** Aim of the exercise **
In this exercise, every entry is to be transcribed exactly as written.

+++ Data to examine

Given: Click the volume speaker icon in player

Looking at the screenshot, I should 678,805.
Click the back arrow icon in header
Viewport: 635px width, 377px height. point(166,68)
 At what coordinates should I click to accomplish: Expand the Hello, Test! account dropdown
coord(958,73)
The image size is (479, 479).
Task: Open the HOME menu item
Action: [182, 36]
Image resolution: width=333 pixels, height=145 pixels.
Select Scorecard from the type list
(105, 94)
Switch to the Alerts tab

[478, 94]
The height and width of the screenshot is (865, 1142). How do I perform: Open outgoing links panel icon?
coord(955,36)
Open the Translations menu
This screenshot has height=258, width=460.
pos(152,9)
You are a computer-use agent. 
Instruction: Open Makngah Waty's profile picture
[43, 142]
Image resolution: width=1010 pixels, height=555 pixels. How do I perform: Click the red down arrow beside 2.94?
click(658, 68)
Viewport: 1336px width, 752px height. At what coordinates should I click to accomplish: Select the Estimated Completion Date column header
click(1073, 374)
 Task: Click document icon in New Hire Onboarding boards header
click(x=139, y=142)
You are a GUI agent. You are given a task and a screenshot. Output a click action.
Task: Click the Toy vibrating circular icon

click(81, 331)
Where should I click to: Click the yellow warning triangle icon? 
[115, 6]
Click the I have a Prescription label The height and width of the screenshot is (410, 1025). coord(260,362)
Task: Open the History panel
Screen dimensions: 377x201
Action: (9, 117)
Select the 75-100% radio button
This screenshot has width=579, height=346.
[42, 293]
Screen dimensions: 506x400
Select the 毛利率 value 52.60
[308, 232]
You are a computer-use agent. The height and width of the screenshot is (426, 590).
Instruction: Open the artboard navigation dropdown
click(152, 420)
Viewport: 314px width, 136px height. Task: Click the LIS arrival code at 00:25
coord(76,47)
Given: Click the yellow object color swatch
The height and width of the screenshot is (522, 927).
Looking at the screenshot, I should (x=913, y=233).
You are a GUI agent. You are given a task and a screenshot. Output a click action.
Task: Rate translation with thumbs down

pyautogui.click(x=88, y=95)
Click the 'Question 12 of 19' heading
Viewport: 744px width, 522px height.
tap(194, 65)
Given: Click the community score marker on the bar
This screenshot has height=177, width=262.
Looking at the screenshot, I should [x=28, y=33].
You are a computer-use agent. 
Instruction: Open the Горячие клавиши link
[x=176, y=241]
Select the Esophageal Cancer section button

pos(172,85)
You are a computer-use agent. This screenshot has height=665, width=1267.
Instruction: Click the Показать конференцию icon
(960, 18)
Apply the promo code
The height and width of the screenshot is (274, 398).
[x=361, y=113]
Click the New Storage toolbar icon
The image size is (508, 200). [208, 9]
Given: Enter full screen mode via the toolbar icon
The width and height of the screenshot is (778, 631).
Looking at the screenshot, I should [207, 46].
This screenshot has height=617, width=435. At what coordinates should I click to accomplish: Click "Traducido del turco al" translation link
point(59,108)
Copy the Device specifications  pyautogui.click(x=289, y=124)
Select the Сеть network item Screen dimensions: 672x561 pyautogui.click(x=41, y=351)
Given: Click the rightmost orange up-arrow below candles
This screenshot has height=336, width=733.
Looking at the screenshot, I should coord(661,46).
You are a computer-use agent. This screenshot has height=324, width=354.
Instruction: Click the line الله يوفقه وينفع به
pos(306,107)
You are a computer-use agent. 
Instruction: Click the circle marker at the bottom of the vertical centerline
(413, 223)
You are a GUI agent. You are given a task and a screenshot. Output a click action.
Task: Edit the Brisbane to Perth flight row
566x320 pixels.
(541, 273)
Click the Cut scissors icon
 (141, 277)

++++++

** Written solution **
Given: Click the volume speaker icon in player

Looking at the screenshot, I should 678,805.
Click the back arrow icon in header
Viewport: 635px width, 377px height. point(166,68)
 At what coordinates should I click to accomplish: Expand the Hello, Test! account dropdown
coord(958,73)
The image size is (479, 479).
Task: Open the HOME menu item
Action: [182, 36]
Image resolution: width=333 pixels, height=145 pixels.
Select Scorecard from the type list
(105, 94)
Switch to the Alerts tab

[478, 94]
The height and width of the screenshot is (865, 1142). How do I perform: Open outgoing links panel icon?
coord(955,36)
Open the Translations menu
This screenshot has height=258, width=460.
pos(152,9)
You are a computer-use agent. 
Instruction: Open Makngah Waty's profile picture
[43, 142]
Image resolution: width=1010 pixels, height=555 pixels. How do I perform: Click the red down arrow beside 2.94?
click(658, 68)
Viewport: 1336px width, 752px height. At what coordinates should I click to accomplish: Select the Estimated Completion Date column header
click(1073, 374)
 Task: Click document icon in New Hire Onboarding boards header
click(x=139, y=142)
You are a GUI agent. You are given a task and a screenshot. Output a click action.
Task: Click the Toy vibrating circular icon

click(81, 331)
Where should I click to: Click the yellow warning triangle icon? 
[115, 6]
Click the I have a Prescription label The height and width of the screenshot is (410, 1025). coord(260,362)
Task: Open the History panel
Screen dimensions: 377x201
Action: (9, 117)
Select the 75-100% radio button
This screenshot has width=579, height=346.
[42, 293]
Screen dimensions: 506x400
Select the 毛利率 value 52.60
[308, 232]
You are a computer-use agent. The height and width of the screenshot is (426, 590).
Instruction: Open the artboard navigation dropdown
click(152, 420)
Viewport: 314px width, 136px height. Task: Click the LIS arrival code at 00:25
coord(76,47)
Given: Click the yellow object color swatch
The height and width of the screenshot is (522, 927).
Looking at the screenshot, I should (x=913, y=233).
You are a GUI agent. You are given a task and a screenshot. Output a click action.
Task: Rate translation with thumbs down

pyautogui.click(x=88, y=95)
Click the 'Question 12 of 19' heading
Viewport: 744px width, 522px height.
tap(194, 65)
Given: Click the community score marker on the bar
This screenshot has height=177, width=262.
Looking at the screenshot, I should [x=28, y=33].
You are a computer-use agent. 
Instruction: Open the Горячие клавиши link
[x=176, y=241]
Select the Esophageal Cancer section button

pos(172,85)
You are a computer-use agent. This screenshot has height=665, width=1267.
Instruction: Click the Показать конференцию icon
(960, 18)
Apply the promo code
The height and width of the screenshot is (274, 398).
[x=361, y=113]
Click the New Storage toolbar icon
The image size is (508, 200). [208, 9]
Given: Enter full screen mode via the toolbar icon
The width and height of the screenshot is (778, 631).
Looking at the screenshot, I should [207, 46].
This screenshot has height=617, width=435. At what coordinates should I click to accomplish: Click "Traducido del turco al" translation link
point(59,108)
Copy the Device specifications  pyautogui.click(x=289, y=124)
Select the Сеть network item Screen dimensions: 672x561 pyautogui.click(x=41, y=351)
Given: Click the rightmost orange up-arrow below candles
This screenshot has height=336, width=733.
Looking at the screenshot, I should coord(661,46).
You are a computer-use agent. This screenshot has height=324, width=354.
Instruction: Click the line الله يوفقه وينفع به
pos(306,107)
You are a computer-use agent. 
Instruction: Click the circle marker at the bottom of the vertical centerline
(413, 223)
You are a GUI agent. You are given a task and a screenshot. Output a click action.
Task: Edit the Brisbane to Perth flight row
566x320 pixels.
(541, 273)
Click the Cut scissors icon
 (141, 277)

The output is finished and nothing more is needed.